Collection entries

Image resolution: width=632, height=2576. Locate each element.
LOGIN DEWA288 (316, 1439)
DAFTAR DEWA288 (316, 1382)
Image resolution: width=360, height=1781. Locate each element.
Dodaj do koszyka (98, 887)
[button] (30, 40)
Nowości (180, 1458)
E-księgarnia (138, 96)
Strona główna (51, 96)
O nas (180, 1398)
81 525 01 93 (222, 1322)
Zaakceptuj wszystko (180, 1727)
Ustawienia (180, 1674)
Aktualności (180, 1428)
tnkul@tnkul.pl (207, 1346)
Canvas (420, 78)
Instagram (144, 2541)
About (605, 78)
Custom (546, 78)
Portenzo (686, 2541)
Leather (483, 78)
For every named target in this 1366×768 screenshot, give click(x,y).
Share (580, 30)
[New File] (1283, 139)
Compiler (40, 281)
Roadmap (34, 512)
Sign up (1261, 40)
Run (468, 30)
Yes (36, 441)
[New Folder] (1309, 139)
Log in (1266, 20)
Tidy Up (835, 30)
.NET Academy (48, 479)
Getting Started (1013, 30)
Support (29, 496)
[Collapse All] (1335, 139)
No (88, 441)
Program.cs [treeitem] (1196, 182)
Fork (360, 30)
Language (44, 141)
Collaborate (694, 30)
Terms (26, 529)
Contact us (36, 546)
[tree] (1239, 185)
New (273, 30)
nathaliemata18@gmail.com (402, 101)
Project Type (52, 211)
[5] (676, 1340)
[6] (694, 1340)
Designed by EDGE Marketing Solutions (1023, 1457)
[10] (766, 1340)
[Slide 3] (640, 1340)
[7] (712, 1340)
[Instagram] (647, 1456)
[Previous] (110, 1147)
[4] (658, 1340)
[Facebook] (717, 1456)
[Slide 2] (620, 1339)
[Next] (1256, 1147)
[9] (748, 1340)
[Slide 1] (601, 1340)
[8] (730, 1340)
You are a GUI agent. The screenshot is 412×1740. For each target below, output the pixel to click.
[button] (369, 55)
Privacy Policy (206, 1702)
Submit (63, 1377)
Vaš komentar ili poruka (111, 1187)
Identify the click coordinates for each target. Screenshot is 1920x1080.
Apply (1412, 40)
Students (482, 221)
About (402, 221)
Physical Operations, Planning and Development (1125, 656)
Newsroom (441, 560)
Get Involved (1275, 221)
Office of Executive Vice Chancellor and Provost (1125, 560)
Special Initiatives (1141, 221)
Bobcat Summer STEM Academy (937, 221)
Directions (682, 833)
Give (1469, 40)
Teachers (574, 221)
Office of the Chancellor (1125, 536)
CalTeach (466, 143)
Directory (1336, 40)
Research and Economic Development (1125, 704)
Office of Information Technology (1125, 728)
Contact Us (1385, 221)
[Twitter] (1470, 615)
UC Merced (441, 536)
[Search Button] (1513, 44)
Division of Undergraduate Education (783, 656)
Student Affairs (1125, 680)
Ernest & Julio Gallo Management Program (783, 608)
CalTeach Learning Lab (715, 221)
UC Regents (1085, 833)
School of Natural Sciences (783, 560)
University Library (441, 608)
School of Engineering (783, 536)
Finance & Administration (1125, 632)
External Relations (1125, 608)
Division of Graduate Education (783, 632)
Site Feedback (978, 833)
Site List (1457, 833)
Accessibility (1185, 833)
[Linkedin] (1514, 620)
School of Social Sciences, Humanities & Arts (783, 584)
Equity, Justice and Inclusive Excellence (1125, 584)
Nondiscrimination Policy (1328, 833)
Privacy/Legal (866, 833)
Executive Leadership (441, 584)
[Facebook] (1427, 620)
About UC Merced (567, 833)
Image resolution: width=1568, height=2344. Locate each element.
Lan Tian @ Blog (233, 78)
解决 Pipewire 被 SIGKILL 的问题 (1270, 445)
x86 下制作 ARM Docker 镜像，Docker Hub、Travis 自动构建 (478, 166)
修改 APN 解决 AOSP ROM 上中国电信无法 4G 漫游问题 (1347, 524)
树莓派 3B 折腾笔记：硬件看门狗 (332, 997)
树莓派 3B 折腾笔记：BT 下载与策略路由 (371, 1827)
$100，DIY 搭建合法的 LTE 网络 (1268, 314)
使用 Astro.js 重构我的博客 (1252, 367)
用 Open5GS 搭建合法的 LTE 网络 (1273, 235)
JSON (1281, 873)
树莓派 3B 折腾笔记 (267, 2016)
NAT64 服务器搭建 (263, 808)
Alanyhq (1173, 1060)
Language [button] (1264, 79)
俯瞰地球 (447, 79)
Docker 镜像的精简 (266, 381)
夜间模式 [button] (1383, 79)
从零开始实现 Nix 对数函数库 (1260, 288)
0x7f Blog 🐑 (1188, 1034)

(What you are asked to do):
Every line of the data above should be output exactly as written.

(Answer space):
Image resolution: width=632, height=2576. Locate each element.
LOGIN DEWA288 (316, 1439)
DAFTAR DEWA288 (316, 1382)
Image resolution: width=360, height=1781. Locate each element.
Dodaj do koszyka (98, 887)
[button] (30, 40)
Nowości (180, 1458)
E-księgarnia (138, 96)
Strona główna (51, 96)
O nas (180, 1398)
81 525 01 93 (222, 1322)
Zaakceptuj wszystko (180, 1727)
Ustawienia (180, 1674)
Aktualności (180, 1428)
tnkul@tnkul.pl (207, 1346)
Canvas (420, 78)
Instagram (144, 2541)
About (605, 78)
Custom (546, 78)
Portenzo (686, 2541)
Leather (483, 78)
For every named target in this 1366×768 screenshot, give click(x,y).
Share (580, 30)
[New File] (1283, 139)
Compiler (40, 281)
Roadmap (34, 512)
Sign up (1261, 40)
Run (468, 30)
Yes (36, 441)
[New Folder] (1309, 139)
Log in (1266, 20)
Tidy Up (835, 30)
.NET Academy (48, 479)
Getting Started (1013, 30)
Support (29, 496)
[Collapse All] (1335, 139)
No (88, 441)
Program.cs [treeitem] (1196, 182)
Fork (360, 30)
Language (44, 141)
Collaborate (694, 30)
Terms (26, 529)
Contact us (36, 546)
[tree] (1239, 185)
New (273, 30)
nathaliemata18@gmail.com (402, 101)
Project Type (52, 211)
[5] (676, 1340)
[6] (694, 1340)
Designed by EDGE Marketing Solutions (1023, 1457)
[10] (766, 1340)
[Slide 3] (640, 1340)
[7] (712, 1340)
[Instagram] (647, 1456)
[Previous] (110, 1147)
[4] (658, 1340)
[Facebook] (717, 1456)
[Slide 2] (620, 1339)
[Next] (1256, 1147)
[9] (748, 1340)
[Slide 1] (601, 1340)
[8] (730, 1340)
You are a GUI agent. The screenshot is 412×1740. For each target below, output the pixel to click.
[button] (369, 55)
Privacy Policy (206, 1702)
Submit (63, 1377)
Vaš komentar ili poruka (111, 1187)
Identify the click coordinates for each target. Screenshot is 1920x1080.
Apply (1412, 40)
Students (482, 221)
About (402, 221)
Physical Operations, Planning and Development (1125, 656)
Newsroom (441, 560)
Get Involved (1275, 221)
Office of Executive Vice Chancellor and Provost (1125, 560)
Special Initiatives (1141, 221)
Bobcat Summer STEM Academy (937, 221)
Directions (682, 833)
Give (1469, 40)
Teachers (574, 221)
Office of the Chancellor (1125, 536)
CalTeach (466, 143)
Directory (1336, 40)
Research and Economic Development (1125, 704)
Office of Information Technology (1125, 728)
Contact Us (1385, 221)
[Twitter] (1470, 615)
UC Merced (441, 536)
[Search Button] (1513, 44)
Division of Undergraduate Education (783, 656)
Student Affairs (1125, 680)
Ernest & Julio Gallo Management Program (783, 608)
CalTeach Learning Lab (715, 221)
UC Regents (1085, 833)
School of Natural Sciences (783, 560)
University Library (441, 608)
School of Engineering (783, 536)
Finance & Administration (1125, 632)
External Relations (1125, 608)
Division of Graduate Education (783, 632)
Site Feedback (978, 833)
Site List (1457, 833)
Accessibility (1185, 833)
[Linkedin] (1514, 620)
School of Social Sciences, Humanities & Arts (783, 584)
Equity, Justice and Inclusive Excellence (1125, 584)
Nondiscrimination Policy (1328, 833)
Privacy/Legal (866, 833)
Executive Leadership (441, 584)
[Facebook] (1427, 620)
About UC Merced (567, 833)
Image resolution: width=1568, height=2344. Locate each element.
Lan Tian @ Blog (233, 78)
解决 Pipewire 被 SIGKILL 的问题 (1270, 445)
x86 下制作 ARM Docker 镜像，Docker Hub、Travis 自动构建 (478, 166)
修改 APN 解决 AOSP ROM 上中国电信无法 4G 漫游问题 (1347, 524)
树莓派 3B 折腾笔记：硬件看门狗 (332, 997)
树莓派 3B 折腾笔记：BT 下载与策略路由 (371, 1827)
$100，DIY 搭建合法的 LTE 网络 (1268, 314)
使用 Astro.js 重构我的博客 (1252, 367)
用 Open5GS 搭建合法的 LTE 网络 (1273, 235)
JSON (1281, 873)
树莓派 3B 折腾笔记 (267, 2016)
NAT64 服务器搭建 (263, 808)
Alanyhq (1173, 1060)
Language [button] (1264, 79)
俯瞰地球 (447, 79)
Docker 镜像的精简 (266, 381)
夜间模式 [button] (1383, 79)
从零开始实现 Nix 对数函数库 (1260, 288)
0x7f Blog 🐑 (1188, 1034)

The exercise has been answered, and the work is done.